Deal spares girl’s killer

In the end, it was all about three sisters.

Niki Desautels / The Herald

Kristena, 16, and her mother, Gail Doll, listen as Richard Clark confesses Friday to the murder of 7-year-old Roxanne Doll.

The eldest was 12. The youngest 5.

The middle girl, 7-year-old Roxanne Doll, disappeared from her south Everett bedroom 11 years ago. Her body was found a week later. She had been raped and murdered.

Roxanne’s sisters, one now 23 and a mother, the other a well-spoken 16, said that over the years they had tortured thoughts that maybe they could have done something to have saved their sister.

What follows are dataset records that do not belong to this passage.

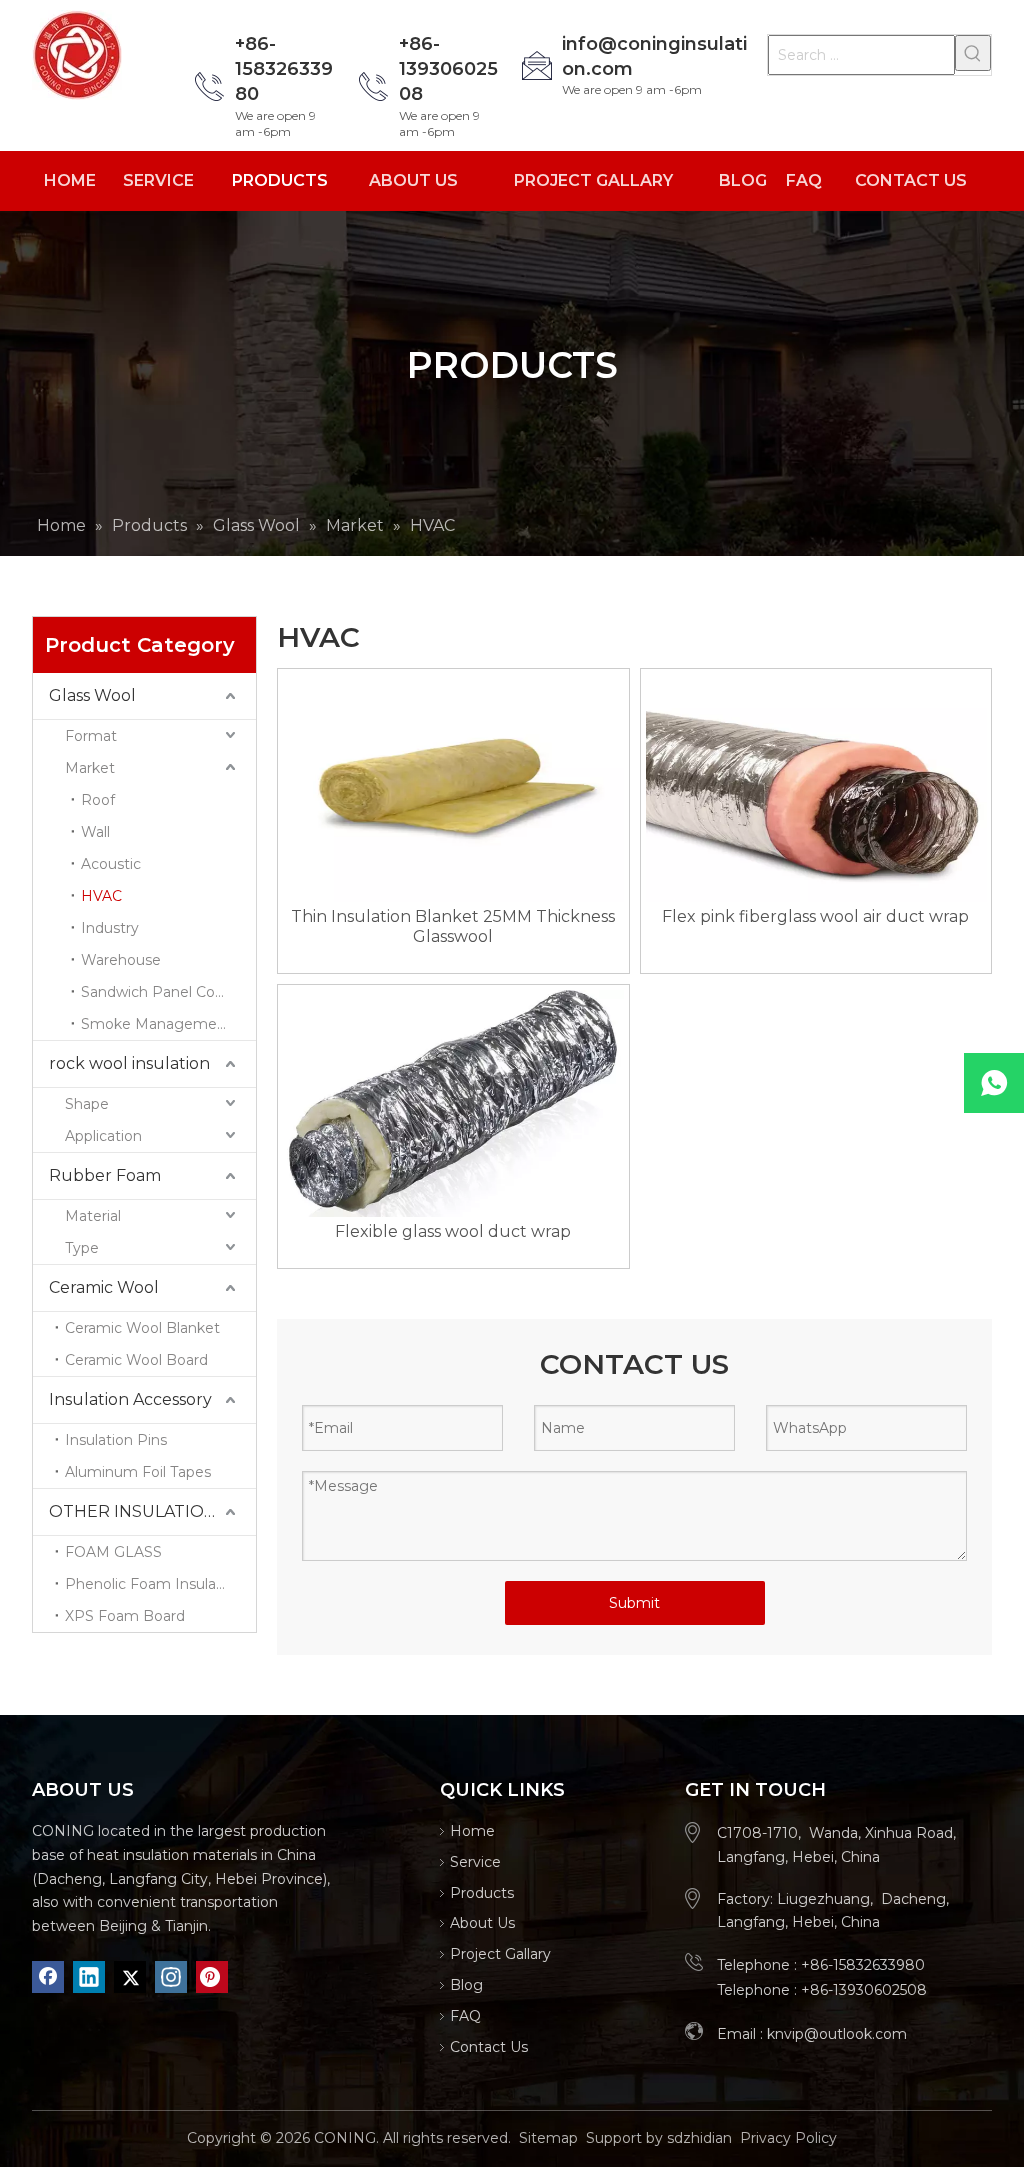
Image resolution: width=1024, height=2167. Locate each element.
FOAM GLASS (113, 1552)
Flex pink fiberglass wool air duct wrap (815, 916)
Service (475, 1862)
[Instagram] (171, 1977)
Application (103, 1136)
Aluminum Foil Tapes (138, 1472)
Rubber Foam (105, 1175)
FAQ (465, 2016)
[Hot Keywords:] (973, 53)
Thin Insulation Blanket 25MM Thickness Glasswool (453, 926)
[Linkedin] (89, 1977)
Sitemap (548, 2138)
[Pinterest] (212, 1977)
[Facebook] (48, 1977)
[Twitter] (130, 1977)
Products (482, 1893)
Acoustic (111, 864)
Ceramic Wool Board (136, 1360)
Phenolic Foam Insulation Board (160, 1584)
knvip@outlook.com (837, 2034)
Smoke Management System (168, 1024)
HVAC (101, 896)
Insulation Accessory (130, 1399)
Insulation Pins (116, 1440)
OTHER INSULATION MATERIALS (152, 1511)
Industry (110, 928)
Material (93, 1216)
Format (91, 736)
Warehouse (121, 960)
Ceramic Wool (104, 1287)
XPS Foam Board (125, 1616)
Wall (95, 832)
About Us (482, 1923)
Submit (634, 1603)
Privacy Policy (788, 2138)
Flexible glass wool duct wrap (453, 1231)
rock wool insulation (129, 1063)
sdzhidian (699, 2138)
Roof (98, 800)
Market (90, 768)
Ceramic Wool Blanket (142, 1328)
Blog (466, 1985)
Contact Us (489, 2047)
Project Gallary (500, 1954)
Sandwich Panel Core (155, 992)
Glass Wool (92, 695)
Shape (87, 1104)
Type (82, 1248)
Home (472, 1831)
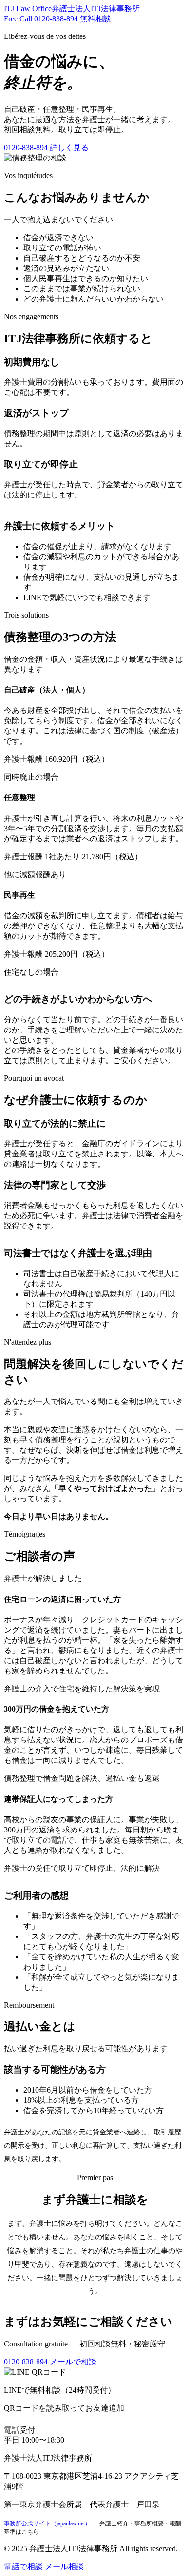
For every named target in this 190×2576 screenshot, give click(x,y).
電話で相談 (23, 2566)
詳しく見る (69, 147)
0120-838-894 (26, 147)
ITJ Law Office (72, 8)
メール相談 (64, 2566)
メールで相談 (73, 2362)
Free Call (41, 19)
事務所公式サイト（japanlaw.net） (47, 2523)
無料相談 (95, 19)
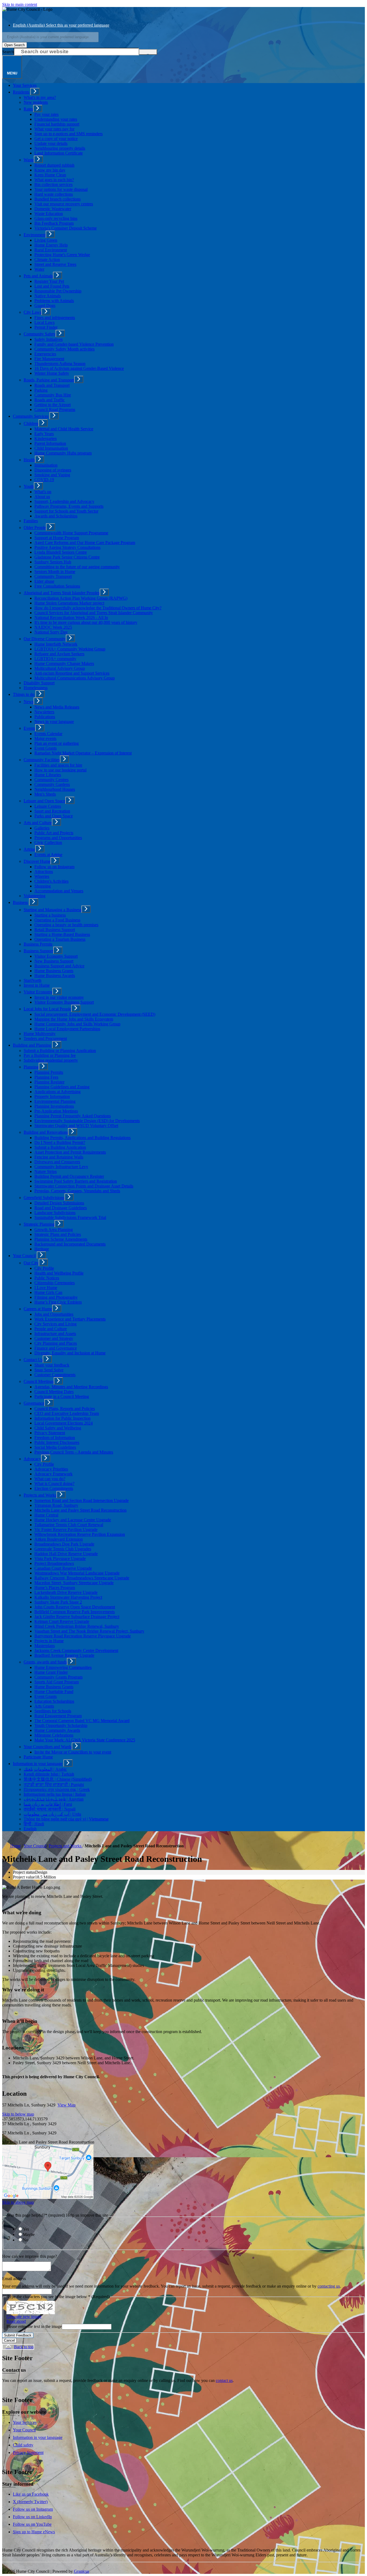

Elizabeth Armstrong / The Herald

Richard Clark looks toward courtroom spectators Friday before his hearing at the Snohomish County Courthouse.

On Friday, the man who killed their sister told them otherwise.

Richard Mathew Clark, 37, stood up in a Snohomish County courtroom and said he alone was to blame for the March 31, 1995, killing.

“No other person is responsible in any way, shape or form for Roxanne’s murder,” Clark said. “No one had anything else to do with these crimes. No one could have prevented me from doing what I did. No one failed to protect Roxanne.”

Clark, who was convicted in 1997 of Roxanne’s murder, accepted responsibility for the killing under an agreement Snohomish County prosecutors reached in consultation with the girl’s family. In exchange, prosecutors agreed to drop their years-long legal battle to see Clark die.

Roxanne’s mother, Gail Doll, said she supported the agreement because her surviving children needed to know they have no reason to feel guilty.

“It is easy to tell the 23-year-old and the 16-year-old, but it is hard to tell the 12-year-old and the 5-year-old who still live in them today,” she said.

Nick Doll, 19, Roxanne’s brother, also supported the deal because it would spare his sisters from the pain of another trial.

Clark now faces life in prison without possibility of release. He waved all rights to appeal or legal challenges before being handcuffed and whisked from the courtroom. His final destination is expected to be the state penitentiary at Walla Walla.

“I’m glad it is over, and I pray to God he gets what is coming to him while he is in there, because our system wasn’t doing it quickly enough,” said Roxanne’s father, Tim Iffrig. “I’m tired of going through the pain.”

Friday’s hearing was at times emotional, and at times a reunion.

Corrections officers who provided security during Clark’s 1997 aggravated murder trial lined the walls. The lead investigator, Everett police officer Lloyd Herndon, sat in the front row. His daughter, now 18, was the same age as Roxanne at the time of her death.

The lead deputy prosecutor who won Clark’s conviction in 1997, Ron Doersch, attended Friday’s hearing dressed for his new job as a Snohomish County sheriff’s deputy. Doersch decided last year to give up courtroom battles in favor of fighting crime on the streets.

Roxanne’s death was far-reaching, he said, “like throwing a rock into a pond. It touched many lives.”

One of Clark’s attorneys, Seattle lawyer Jeff Ellis, wept when Roxanne’s father embraced him after the hearing and thanked him for getting answers.

Gail Doll also hugged Ellis, thanking him for helping her family. “We don’t have any hard feelings to you,” she said.

As part of his statement, Clark told how he had lured Roxanne out of her bedroom window after she had been put to bed for the night. He told the girl she could come play in his van with a puppy. Clark said he then drove the child to north Everett, where he raped and killed her to keep her from reporting the attack.

Prosecuting attorney Janice Ellis (no relation to Clark’s lawyer) said she was prepared to go forward with another trial, scheduled for later this month in hopes of reinstating his death sentence.

Then negotiations began regarding Clark’s willingness to answer questions about the case. He gave prosecutors a taped statement, which was shared with Roxanne’s family.

“Roxanne Doll’s family came to me and told me that Clark’s confession ended part of their nightmare,” Ellis said. “They have had many questions answered – questions that have tormented them for 11 years.”

To ask the family to continue living with this case “is unnecessary and cruel,” Ellis said. “The family came to me. They asked me to do this.”

After the hearing, prosecutors gave Roxanne’s family a bracelet the girl was wearing when she disappeared. It had been held as evidence since the child’s body was found. Gail Doll tearfully snapped it around the wrist of her youngest daughter, Kristena.

The slain girl’s mother said she was comforted to know that her surviving children won’t have to face more years of legal battles, and that “on the day that it started (11 years ago) is the day that we ended it.”

Now, Roxanne’s name will no longer be brought up in connection with what may happen to the man who killed her, Gail Doll said.

“Now the only things associated with Roxy are the good things,” she said.